THE INPUT:
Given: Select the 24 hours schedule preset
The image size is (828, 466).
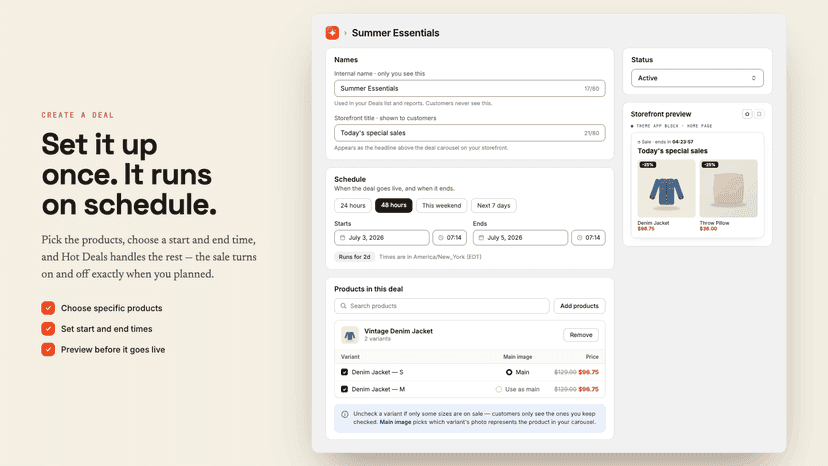Looking at the screenshot, I should point(353,206).
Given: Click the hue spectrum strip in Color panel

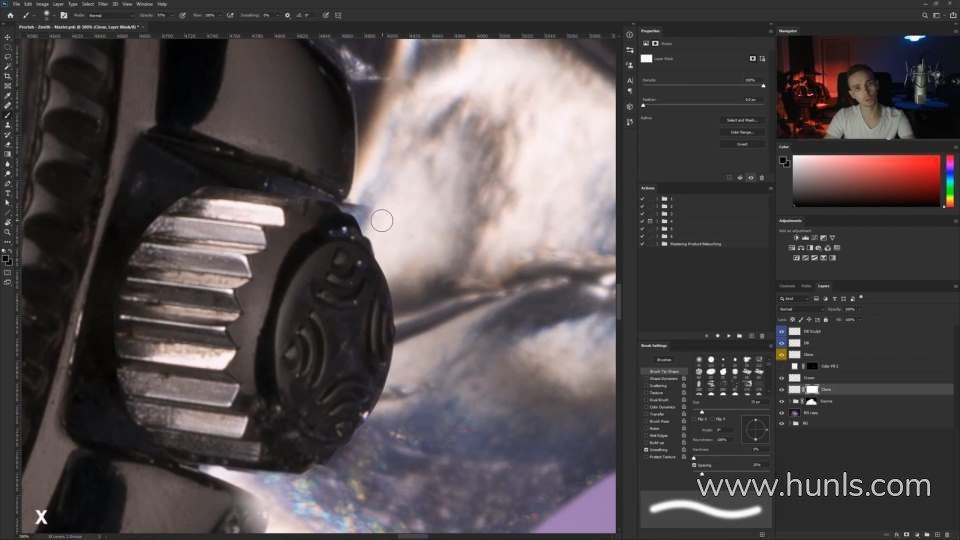Looking at the screenshot, I should pyautogui.click(x=949, y=181).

TO DO:
Pictures are to be left out, while the records are copied word for word.

TASK RESPONSE:
Given: Select the 24 hours schedule preset
The image size is (828, 466).
Looking at the screenshot, I should point(353,206).
Given: Click the hue spectrum strip in Color panel

Looking at the screenshot, I should pyautogui.click(x=949, y=181).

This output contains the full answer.